# Supplied material
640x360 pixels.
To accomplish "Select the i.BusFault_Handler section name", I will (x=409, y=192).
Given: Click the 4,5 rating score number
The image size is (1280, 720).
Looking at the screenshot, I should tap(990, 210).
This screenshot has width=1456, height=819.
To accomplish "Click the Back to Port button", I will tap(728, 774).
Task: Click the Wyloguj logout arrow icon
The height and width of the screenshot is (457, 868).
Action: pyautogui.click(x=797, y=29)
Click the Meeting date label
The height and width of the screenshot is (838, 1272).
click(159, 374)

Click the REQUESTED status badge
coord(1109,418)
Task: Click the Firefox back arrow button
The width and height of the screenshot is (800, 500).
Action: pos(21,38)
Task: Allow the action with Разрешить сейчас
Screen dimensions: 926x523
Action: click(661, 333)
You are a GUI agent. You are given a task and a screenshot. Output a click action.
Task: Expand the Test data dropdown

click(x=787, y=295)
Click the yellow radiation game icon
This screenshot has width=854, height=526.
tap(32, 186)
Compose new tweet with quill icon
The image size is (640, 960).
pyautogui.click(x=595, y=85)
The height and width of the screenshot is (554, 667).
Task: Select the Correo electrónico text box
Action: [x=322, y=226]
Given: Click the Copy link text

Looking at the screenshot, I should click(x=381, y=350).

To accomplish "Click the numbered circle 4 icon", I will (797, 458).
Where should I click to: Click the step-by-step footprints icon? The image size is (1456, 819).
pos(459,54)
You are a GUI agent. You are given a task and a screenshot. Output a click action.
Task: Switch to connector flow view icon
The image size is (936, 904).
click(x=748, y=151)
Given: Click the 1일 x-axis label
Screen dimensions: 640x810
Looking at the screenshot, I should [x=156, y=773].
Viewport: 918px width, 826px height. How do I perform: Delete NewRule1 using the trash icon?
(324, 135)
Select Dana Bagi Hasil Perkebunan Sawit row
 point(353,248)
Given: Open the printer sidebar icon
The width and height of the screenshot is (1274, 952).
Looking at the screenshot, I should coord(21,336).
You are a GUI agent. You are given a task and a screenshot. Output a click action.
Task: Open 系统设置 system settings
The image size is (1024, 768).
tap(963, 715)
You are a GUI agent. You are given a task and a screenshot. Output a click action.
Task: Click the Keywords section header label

# Task goal
Once you have read the records above, write them out again exactly.

# Solution to this problem
640x360 pixels.
To accomplish "Select the i.BusFault_Handler section name", I will (x=409, y=192).
Given: Click the 4,5 rating score number
The image size is (1280, 720).
Looking at the screenshot, I should tap(990, 210).
This screenshot has width=1456, height=819.
To accomplish "Click the Back to Port button", I will tap(728, 774).
Task: Click the Wyloguj logout arrow icon
The height and width of the screenshot is (457, 868).
Action: pyautogui.click(x=797, y=29)
Click the Meeting date label
The height and width of the screenshot is (838, 1272).
click(159, 374)

Click the REQUESTED status badge
coord(1109,418)
Task: Click the Firefox back arrow button
The width and height of the screenshot is (800, 500).
Action: pos(21,38)
Task: Allow the action with Разрешить сейчас
Screen dimensions: 926x523
Action: click(661, 333)
You are a GUI agent. You are given a task and a screenshot. Output a click action.
Task: Expand the Test data dropdown

click(x=787, y=295)
Click the yellow radiation game icon
This screenshot has width=854, height=526.
tap(32, 186)
Compose new tweet with quill icon
The image size is (640, 960).
pyautogui.click(x=595, y=85)
The height and width of the screenshot is (554, 667).
Task: Select the Correo electrónico text box
Action: [x=322, y=226]
Given: Click the Copy link text

Looking at the screenshot, I should click(x=381, y=350).

To accomplish "Click the numbered circle 4 icon", I will (797, 458).
Where should I click to: Click the step-by-step footprints icon? The image size is (1456, 819).
pos(459,54)
You are a GUI agent. You are given a task and a screenshot. Output a click action.
Task: Switch to connector flow view icon
The image size is (936, 904).
click(x=748, y=151)
Given: Click the 1일 x-axis label
Screen dimensions: 640x810
Looking at the screenshot, I should [x=156, y=773].
Viewport: 918px width, 826px height. How do I perform: Delete NewRule1 using the trash icon?
(324, 135)
Select Dana Bagi Hasil Perkebunan Sawit row
 point(353,248)
Given: Open the printer sidebar icon
The width and height of the screenshot is (1274, 952).
Looking at the screenshot, I should coord(21,336).
You are a GUI agent. You are given a task and a screenshot. Output a click action.
Task: Open 系统设置 system settings
The image size is (1024, 768).
tap(963, 715)
You are a GUI agent. You are given a task and a screenshot. Output a click action.
Task: Click the Keywords section header label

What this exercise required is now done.